Friday, January 3, 7800
Charlemagne - Carolingian Renaissance (c. 800)
[Albrecht Durer (1471-1528) - Charlemagne]
Charlemagne (Latin: Carolus Magnus or Karolus Magnus, meaning Charles the Great) (747 – 28 January 814) was King of the Franks from 768 to his death. He expanded the Frankish kingdoms into a Frankish Empire that incorporated much of Western and Central Europe. During his reign, he conquered Italy and was crowned Imperator Augustus by Pope Leo III on 25 December 800 as a rival of the Byzantine Emperor in Constantinople. His rule is also associated with the Carolingian Renaissance, a revival of art, religion, and culture through the medium of the Catholic Church. Through his foreign conquests and internal reforms, Charlemagne helped define both Western Europe and the Middle Ages. He is numbered as Charles I in the regnal lists of France, Germany, and the Holy Roman Empire.
[France - Bombardes et Binious de Bretagne - Marches et Dans-Tro-Plin]
[Charles the Great and Pippin the Hunchback, 830]
The son of King Pippin the Short and Bertrada of Laon, he succeeded his father and co-ruled with his brother Carloman I. The latter got on badly with Charlemagne, but war was prevented by the sudden death of Carloman in 771. Charlemagne continued the policy of his father towards the papacy and became its protector, removing the Lombards from power in Italy, and waging war on the Saracens, who menaced his realm from Spain. It was during one of these campaigns that Charlemagne experienced the worst defeat of his life, at Roncesvalles (778).

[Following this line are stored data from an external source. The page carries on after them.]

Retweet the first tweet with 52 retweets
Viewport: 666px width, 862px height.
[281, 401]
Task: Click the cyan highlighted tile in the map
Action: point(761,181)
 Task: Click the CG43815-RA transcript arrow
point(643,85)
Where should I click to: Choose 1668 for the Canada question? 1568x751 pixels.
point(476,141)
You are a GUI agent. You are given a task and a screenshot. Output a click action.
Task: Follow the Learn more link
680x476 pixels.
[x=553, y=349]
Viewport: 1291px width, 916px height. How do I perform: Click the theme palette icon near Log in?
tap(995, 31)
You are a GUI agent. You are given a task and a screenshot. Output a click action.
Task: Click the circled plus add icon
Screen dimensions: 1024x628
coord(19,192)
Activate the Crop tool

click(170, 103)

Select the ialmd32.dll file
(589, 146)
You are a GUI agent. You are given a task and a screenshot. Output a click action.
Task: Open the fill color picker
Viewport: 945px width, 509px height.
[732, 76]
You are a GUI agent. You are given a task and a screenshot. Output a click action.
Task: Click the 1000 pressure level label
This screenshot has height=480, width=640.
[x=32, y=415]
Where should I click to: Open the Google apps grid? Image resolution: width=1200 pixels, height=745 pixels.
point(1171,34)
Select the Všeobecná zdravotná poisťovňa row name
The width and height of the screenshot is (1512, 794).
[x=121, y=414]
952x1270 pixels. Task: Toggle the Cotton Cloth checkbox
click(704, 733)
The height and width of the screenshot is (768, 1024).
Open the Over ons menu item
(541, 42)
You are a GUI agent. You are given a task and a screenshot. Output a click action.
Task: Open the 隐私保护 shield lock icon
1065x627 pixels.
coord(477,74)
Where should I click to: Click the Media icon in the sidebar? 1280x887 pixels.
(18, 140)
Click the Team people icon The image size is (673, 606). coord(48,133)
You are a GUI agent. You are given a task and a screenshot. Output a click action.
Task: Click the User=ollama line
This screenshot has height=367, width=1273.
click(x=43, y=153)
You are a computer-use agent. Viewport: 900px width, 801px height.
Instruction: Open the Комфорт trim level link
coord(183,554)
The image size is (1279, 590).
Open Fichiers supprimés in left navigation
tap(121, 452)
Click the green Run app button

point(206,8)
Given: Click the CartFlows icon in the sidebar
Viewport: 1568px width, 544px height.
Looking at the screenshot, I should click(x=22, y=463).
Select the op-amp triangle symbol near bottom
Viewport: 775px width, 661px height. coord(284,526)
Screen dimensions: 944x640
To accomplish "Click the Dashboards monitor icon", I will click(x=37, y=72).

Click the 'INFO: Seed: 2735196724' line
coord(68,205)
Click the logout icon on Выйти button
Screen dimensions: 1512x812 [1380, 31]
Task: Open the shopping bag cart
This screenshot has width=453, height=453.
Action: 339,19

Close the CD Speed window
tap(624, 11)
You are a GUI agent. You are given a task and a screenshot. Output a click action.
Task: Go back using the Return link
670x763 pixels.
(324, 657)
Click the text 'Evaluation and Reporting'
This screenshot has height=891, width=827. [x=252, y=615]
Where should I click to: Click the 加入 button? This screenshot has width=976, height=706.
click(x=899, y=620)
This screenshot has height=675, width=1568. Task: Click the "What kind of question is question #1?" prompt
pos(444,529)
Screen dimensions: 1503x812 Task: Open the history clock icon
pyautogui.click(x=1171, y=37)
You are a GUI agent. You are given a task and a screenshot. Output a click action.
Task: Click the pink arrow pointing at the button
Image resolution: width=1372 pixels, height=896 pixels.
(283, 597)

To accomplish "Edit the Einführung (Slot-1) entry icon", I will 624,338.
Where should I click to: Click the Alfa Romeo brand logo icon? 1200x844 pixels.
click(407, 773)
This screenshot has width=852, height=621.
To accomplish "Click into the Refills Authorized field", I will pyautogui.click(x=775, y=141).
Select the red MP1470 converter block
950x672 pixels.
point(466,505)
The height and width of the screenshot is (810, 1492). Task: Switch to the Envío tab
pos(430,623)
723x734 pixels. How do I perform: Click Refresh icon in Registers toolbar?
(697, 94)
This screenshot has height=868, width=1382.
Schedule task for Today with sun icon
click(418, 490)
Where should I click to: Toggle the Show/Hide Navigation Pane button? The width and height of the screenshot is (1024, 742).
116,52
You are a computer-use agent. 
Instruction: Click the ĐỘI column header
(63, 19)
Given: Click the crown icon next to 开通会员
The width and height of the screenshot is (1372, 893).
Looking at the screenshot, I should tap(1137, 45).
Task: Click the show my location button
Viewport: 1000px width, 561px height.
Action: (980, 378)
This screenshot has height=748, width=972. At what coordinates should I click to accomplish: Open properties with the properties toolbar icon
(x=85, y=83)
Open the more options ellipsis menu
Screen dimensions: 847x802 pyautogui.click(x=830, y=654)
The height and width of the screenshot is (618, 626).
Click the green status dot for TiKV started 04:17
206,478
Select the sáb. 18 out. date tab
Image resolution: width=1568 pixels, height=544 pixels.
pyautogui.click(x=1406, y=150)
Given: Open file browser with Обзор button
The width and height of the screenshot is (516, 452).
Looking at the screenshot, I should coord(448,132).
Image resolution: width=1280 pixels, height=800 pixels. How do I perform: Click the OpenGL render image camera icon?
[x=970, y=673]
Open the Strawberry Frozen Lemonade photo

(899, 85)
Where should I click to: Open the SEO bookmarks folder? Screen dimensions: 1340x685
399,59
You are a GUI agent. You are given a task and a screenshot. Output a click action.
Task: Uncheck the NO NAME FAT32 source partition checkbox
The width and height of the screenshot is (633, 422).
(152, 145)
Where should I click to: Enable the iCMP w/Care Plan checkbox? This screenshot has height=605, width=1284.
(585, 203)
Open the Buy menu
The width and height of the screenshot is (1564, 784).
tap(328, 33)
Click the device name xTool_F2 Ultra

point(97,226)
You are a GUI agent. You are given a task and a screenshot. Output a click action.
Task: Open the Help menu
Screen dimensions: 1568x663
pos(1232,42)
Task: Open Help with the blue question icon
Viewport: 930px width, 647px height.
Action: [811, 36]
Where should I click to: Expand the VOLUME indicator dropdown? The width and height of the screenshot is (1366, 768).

He also campaigned against the peoples to his east, especially the Saxons, and after a protracted war subjected them to his rule. By forcibly converting them to Christianity, he integrated them into his realm and thus paved the way for the later Ottonian dynasty.
Today he is regarded not only as the founding father of both French and German monarchies, but also as the father of Europe: his empire united most of Western Europe for the first time since the Romans, and the Carolingian renaissance encouraged the formation of a common European identity.
Pierre Riché reflects:
“ . . . he enjoyed an exceptional destiny, and by the length of his reign, by his conquests, legislation and legendary stature, he also profoundly marked the history of western Europe."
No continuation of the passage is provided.